■ **SOURCE TEXT**:
The Cocktail Garden: Before and After


Last week I posted garden designer Susan Morrison’s lovely hand-drawn plans of my cocktail garden, which she designed in response to my desperate plea for help. You can see the final results in the February issue of Sunset magazine, but maybe you’d like to see where we started.

Because I am a big believer in showing gardens when they look like crap, not just when they look great, I searched around for the absolute worst photos I could find of this narrow side yard. This is one of those awkward spaces sandwiched between my kitchen door and my neighbor’s house. It was really the only spot that would work for a cocktail garden–we have chickens free-ranging in the back and fencing them out seemed too complicated, and  the front yard was too exposed. That left this space, which is great because of the access to the kitchen, but awkward otherwise.

Here it is, in all its unweeded horribleness, from the front:

And here is more unweeded horribleness from the back looking toward the front:

This is the highly inaccurate and confusing diagram I sent to Susan, who lives six hours away and had to design the garden without ever visiting it:

and here is the totally meaningless sketch I sent, which was supposed to convey my ideas for the garden, whatever those were.  Basically, I was trying to convey the idea of height and vertical gardening and bar-like drinking/hangout spaces, and also the idea of painted wood containers, because I live in a neighborhood of painted wood Victorian houses and it wouldn’t make sense here to do stone planters or Italian pottery or anything like that.

Here’s what I got back from Susan, after much discussion:

I knew I needed to replace the fence, which was on its way out anyway.   I was also willing to replace the concrete walkway, which was very old and cracked and uneven.  So Susan greatly expanded the concrete, which not only made for more of a hangout space, but it gave us a place to park the ridiculous oversized trash and recycling bins we’d recently been issued (lower right in this plan), which could be wheeled away and replaced with a chair for parties.  Expanding the concrete also got rid of the “bowling alley” effect (or at least reduced it) by making the garden more viewable from various angles, not just front-to-back.

What happened next?  I hired fence guys, hired a concrete guy, and hired a guy to make wooden planters. I saw some of his planters at a local garden center and they put me in touch with him.  He used to work at one of the mills (this is timber country up here, folks) and had access to second-grade wood at a good price.  He made me 13 containers in all, including the raised planter-turned bar you’ll see in a minute.

First, this thing showed up.  I picked a warm, natural color called Goldenrod from Brickform. This color was specifically chosen to match a color scheme I’d carefully selected with the help of a local professional who has never steered me wrong.  I then rejected the entire color scheme, but only after the concrete was poured and I had applied said scheme to the fence and most of the planters.  But more about that in a minute!

Okay, so that happened!  Then the fence went up, and I paid someone to paint it a color that I later decided was all wrong.  The guy I hired had already moved on to another job and could not come back, so after sensibly paying him to paint so I could do my job and earn the money to pay him, I then had to take a few days off my job and paint over it myself!  Yea! This is the wrong color, which was way too bright:

Then the planters arrived, and they had to be primed, except for a few that I intended to stain.  I didn’t want the garden to look like a box of crayons–I did want some neutral colors (apart from the greenery, which really does serve as a kind of unifying neutral color).  So I intended to stain the wood steps of my porch, the planter/bar, and a couple of other things so we’d have a combination of wood and painted wood.

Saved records
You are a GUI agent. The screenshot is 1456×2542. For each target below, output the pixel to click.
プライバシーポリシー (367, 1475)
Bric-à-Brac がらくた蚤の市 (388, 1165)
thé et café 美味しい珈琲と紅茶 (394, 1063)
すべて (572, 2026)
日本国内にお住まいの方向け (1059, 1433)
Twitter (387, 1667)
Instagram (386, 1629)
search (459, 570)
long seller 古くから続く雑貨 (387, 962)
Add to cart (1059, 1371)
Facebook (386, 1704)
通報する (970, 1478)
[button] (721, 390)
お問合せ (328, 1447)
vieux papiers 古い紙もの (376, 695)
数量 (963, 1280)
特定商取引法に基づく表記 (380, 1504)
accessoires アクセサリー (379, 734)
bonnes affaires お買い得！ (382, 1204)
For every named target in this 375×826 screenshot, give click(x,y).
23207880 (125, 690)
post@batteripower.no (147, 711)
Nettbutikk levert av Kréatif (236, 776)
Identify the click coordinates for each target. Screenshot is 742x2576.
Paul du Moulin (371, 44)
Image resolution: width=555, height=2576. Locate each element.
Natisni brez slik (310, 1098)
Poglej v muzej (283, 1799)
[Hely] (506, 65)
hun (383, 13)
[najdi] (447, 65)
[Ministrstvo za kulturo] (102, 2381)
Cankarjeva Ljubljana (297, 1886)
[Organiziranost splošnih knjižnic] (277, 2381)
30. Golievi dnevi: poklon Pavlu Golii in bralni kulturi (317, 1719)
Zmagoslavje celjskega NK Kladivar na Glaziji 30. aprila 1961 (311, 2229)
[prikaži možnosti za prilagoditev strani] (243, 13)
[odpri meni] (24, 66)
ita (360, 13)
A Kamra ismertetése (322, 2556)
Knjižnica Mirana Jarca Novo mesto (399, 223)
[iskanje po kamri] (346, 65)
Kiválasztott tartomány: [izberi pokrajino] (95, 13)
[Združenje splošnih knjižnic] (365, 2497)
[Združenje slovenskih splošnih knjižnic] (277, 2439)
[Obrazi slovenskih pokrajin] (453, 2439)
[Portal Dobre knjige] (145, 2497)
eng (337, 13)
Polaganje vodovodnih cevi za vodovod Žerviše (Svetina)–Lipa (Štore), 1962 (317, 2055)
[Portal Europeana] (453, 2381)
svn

■ **JOB 1**: In the cocktail garden post, rewrite everything from "Here it is, in" down to "anything like that.", changing "unweeded horribleness" to "overgrown mess".
■ **JOB 2**: According to the cocktail garden post, what color was chosen for the concrete, and from which company?

■ **RESULT 1**:
Here it is, in all its overgrown mess, from the front:

And here is more overgrown mess from the back looking toward the front:

This is the highly inaccurate and confusing diagram I sent to Susan, who lives six hours away and had to design the garden without ever visiting it:

and here is the totally meaningless sketch I sent, which was supposed to convey my ideas for the garden, whatever those were.  Basically, I was trying to convey the idea of height and vertical gardening and bar-like drinking/hangout spaces, and also the idea of painted wood containers, because I live in a neighborhood of painted wood Victorian houses and it wouldn’t make sense here to do stone planters or Italian pottery or anything like that.

■ **RESULT 2**: Goldenrod, from Brickform.